NCCPR news and commentary round-up, week ending December 19, 2023

● If a child dies after sleeping in the same bed as a parent, when is it likely to be treated as Sudden Infant Death Syndrome, and when is it likely to be treated as something else?  According to a Boston Globe investigation

… in the vast majority of states, the deaths of babies from Medicaid families are more likely to be attributed to suspected accidental suffocation or listed as needing more investigation - and in some states, by sizable margins. The deaths of infants born to families with private insurance are more likely to be attributed to SIDS, which is the finding most comforting for parents because it levies no blame. 

● Among those who might be asked to make such a determination: so-called child abuse pediatricians. in this column for Reason, Lenore Skenazy explains why families confronted by such doctors need their own version of Miranda rights. 

The Imprint previews the forthcoming release of a federal report “on the devastation caused by U.S.-backed Indian boarding schools. 

The Imprint also has a story on that new lawsuit that attempts to stop the family police agency in New York City from harassing domestic violence survivors and their families.  And I have a blog post about how a New York State agency whose primary role is to facilitate buck-passing could do something genuinely useful and curb this particular horror with the stroke of a pen. 
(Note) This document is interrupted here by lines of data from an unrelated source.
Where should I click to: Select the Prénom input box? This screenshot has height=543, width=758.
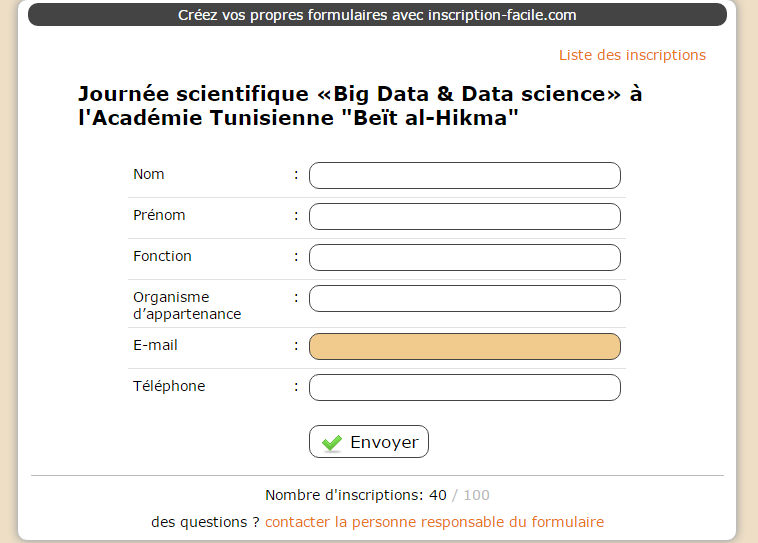[465, 217]
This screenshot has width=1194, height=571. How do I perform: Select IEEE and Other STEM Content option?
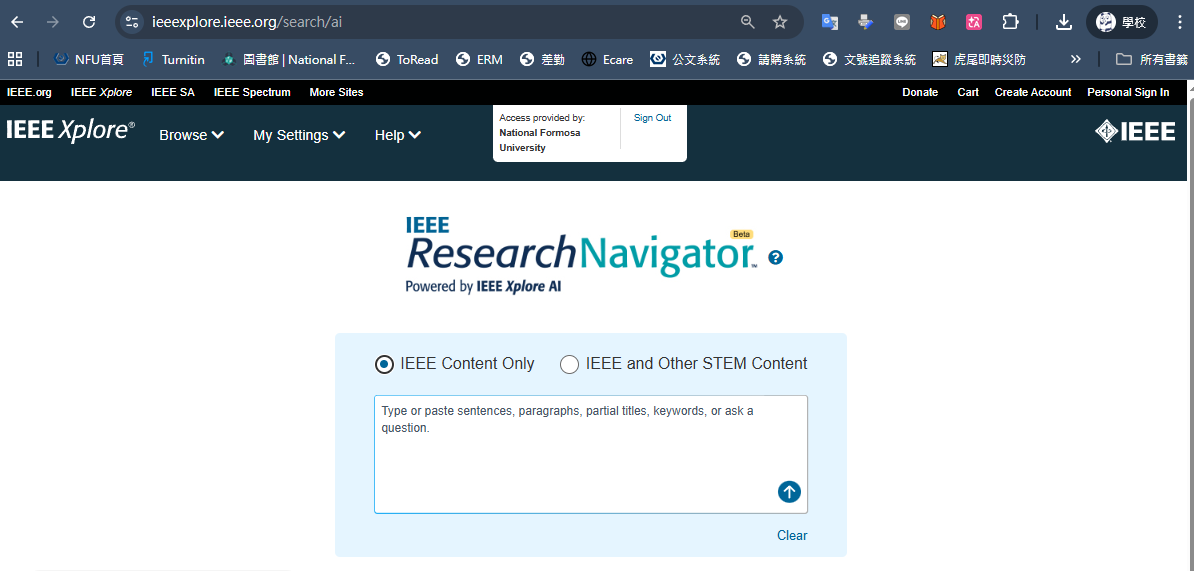tap(569, 364)
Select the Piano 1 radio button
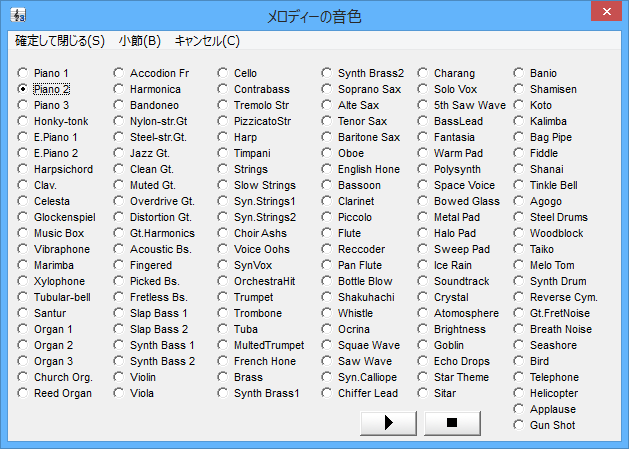629x449 pixels. click(x=23, y=73)
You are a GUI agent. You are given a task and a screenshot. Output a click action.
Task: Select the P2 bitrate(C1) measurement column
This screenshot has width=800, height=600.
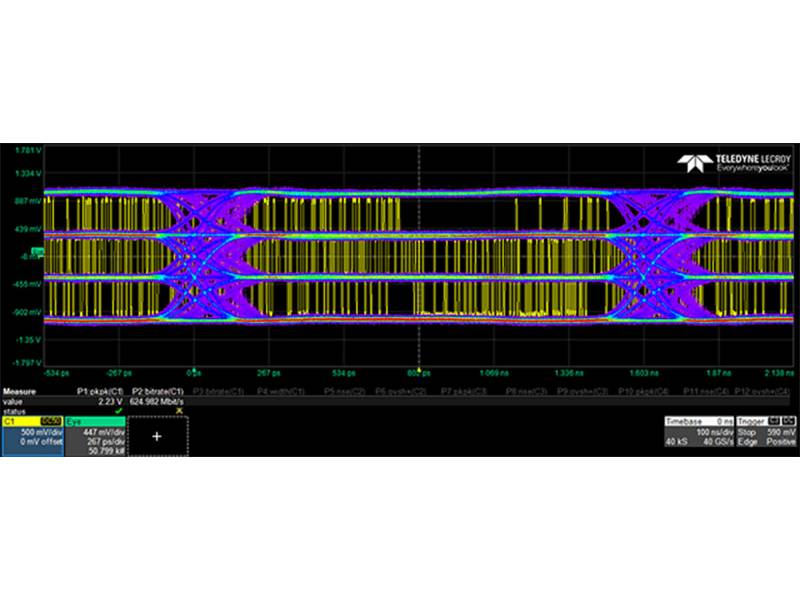(159, 391)
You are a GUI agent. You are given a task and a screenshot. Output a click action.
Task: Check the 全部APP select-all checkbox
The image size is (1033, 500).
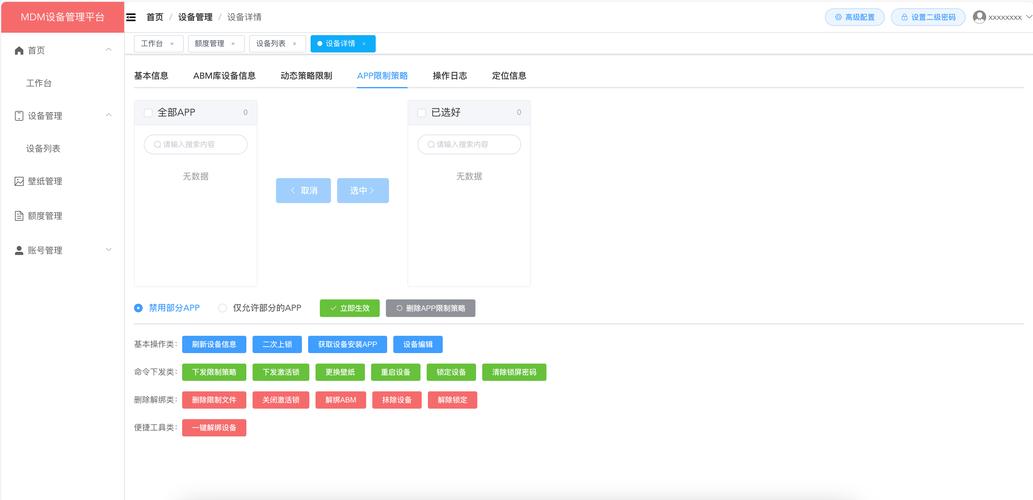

Another Imprint story looks at recommendations from a foster youth and alumni organization.  They want to “decriminalize being in foster care.” 

Recommendations include boosting housing support for youth transitioning into adulthood and reducing reliance on law enforcement for crisis response in foster and group homes and for moving youth between placements. Members also want to see fewer children removed from home in the first place, but in cases where they must be taken, they do not want law enforcement to accompany social workers — a joint response that is common across the country. 

● In Oklahoma, prosecutors are running around bringing criminal charges against mothers who use legally-prescribed medical marijuana while pregnant.  Since the drug is legal under these circumstances you may wonder what possible grounds they may have.  As The Frontier explains, in a case now before the state Supreme Court the prosecutor argued the mother broke the law 

Because her unborn child did not have its own, separate state license to use medical marijuana.

And in this week’s edition of The Horror Stories go in All Directions

From WTVM-TV in Columbus, Georgia

 An east Alabama couple is heading to prison for abusing their foster child.  32-year-old Elizabeth McDowell and 32-year-old John McDowell were convicted in October of aggravated child abuse.  Russell County District Attorney Rick Chancey says both were sentenced to life in prison this morning.